Can't price yourself too low though, there's actually a thing where if you're too cheap it puts buyers off as it puts you under suspicion of being a low quality or inferior product. You also don't want to give up significant amounts of profit just for a few percent market share, that's going to take a long time to gain so short term gain at the expense of long term R&D isn't that smart.

 

AMD has no market share in the enterprise market because HPE/Dell etc don't have servers that have their CPUs in them, you can't have what isn't there.

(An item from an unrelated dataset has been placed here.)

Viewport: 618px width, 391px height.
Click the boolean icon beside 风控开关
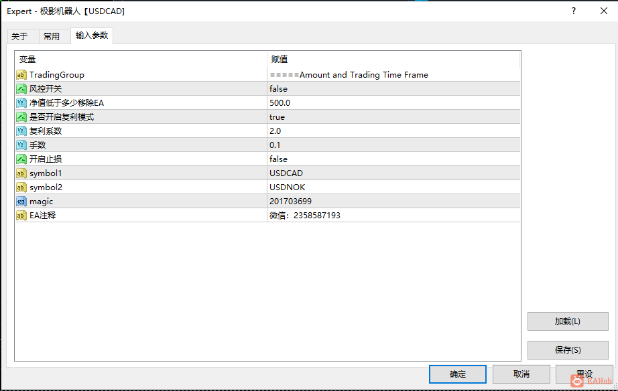[21, 89]
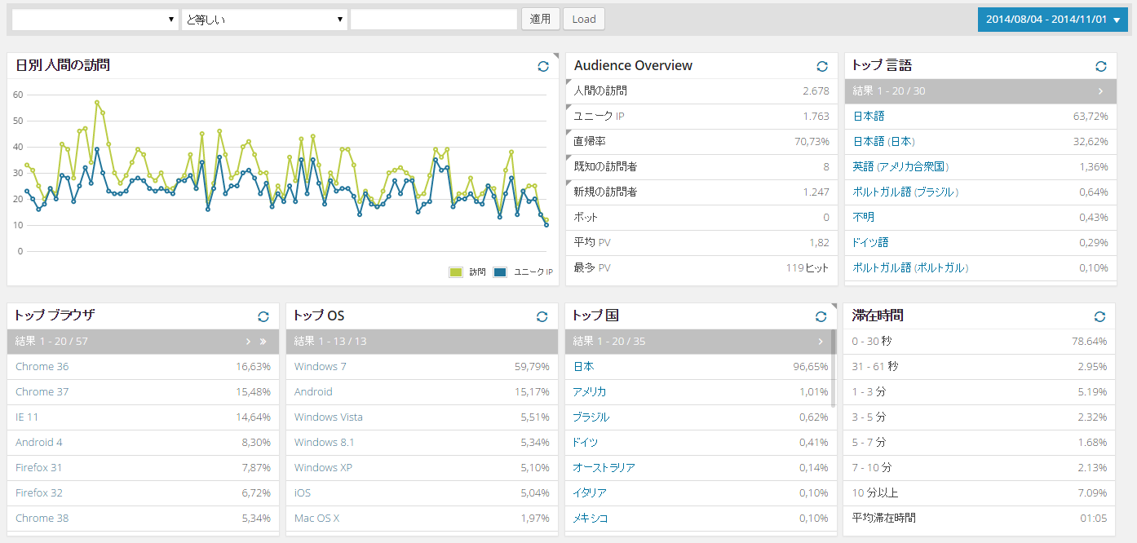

I get what you mean, but I don't think that factors into the tech market. Especially not the HEDT markets, as people who needs platforms and chips, tends to be very educated on the products and their performance. So I don't think that would factor in here. After all "quality" (performance) is very easy to measure in computing.

 

As for production costs, they are very low. We know there is an 80+% yield on 8 core CPU's which is very impressive, and we know the 16 core is not 1 die 16 core like Intel's insanely expensive chips, but rather 2 dies with Infinity Fabric. This makes a 16 core TR much much cheaper to manufacture with almost an 80% yield rate (assuming attaching 2 dies to each other will result in some defective packages), so profits should be very high. After all Intel's pricing is not based on R&D costs or manufacturing costs but rather inflated into space, due to a monopolistic market situation. This is something people misunderstand with Intel's and Nvidia's pricing. It's massive profits that are the reason you pay that insane pricing, not production cost or R&D.

 

My point is simply that lower prices can result in higher revenue and if done correctly, even higher profits. PC hardware seems to be pretty price elastic.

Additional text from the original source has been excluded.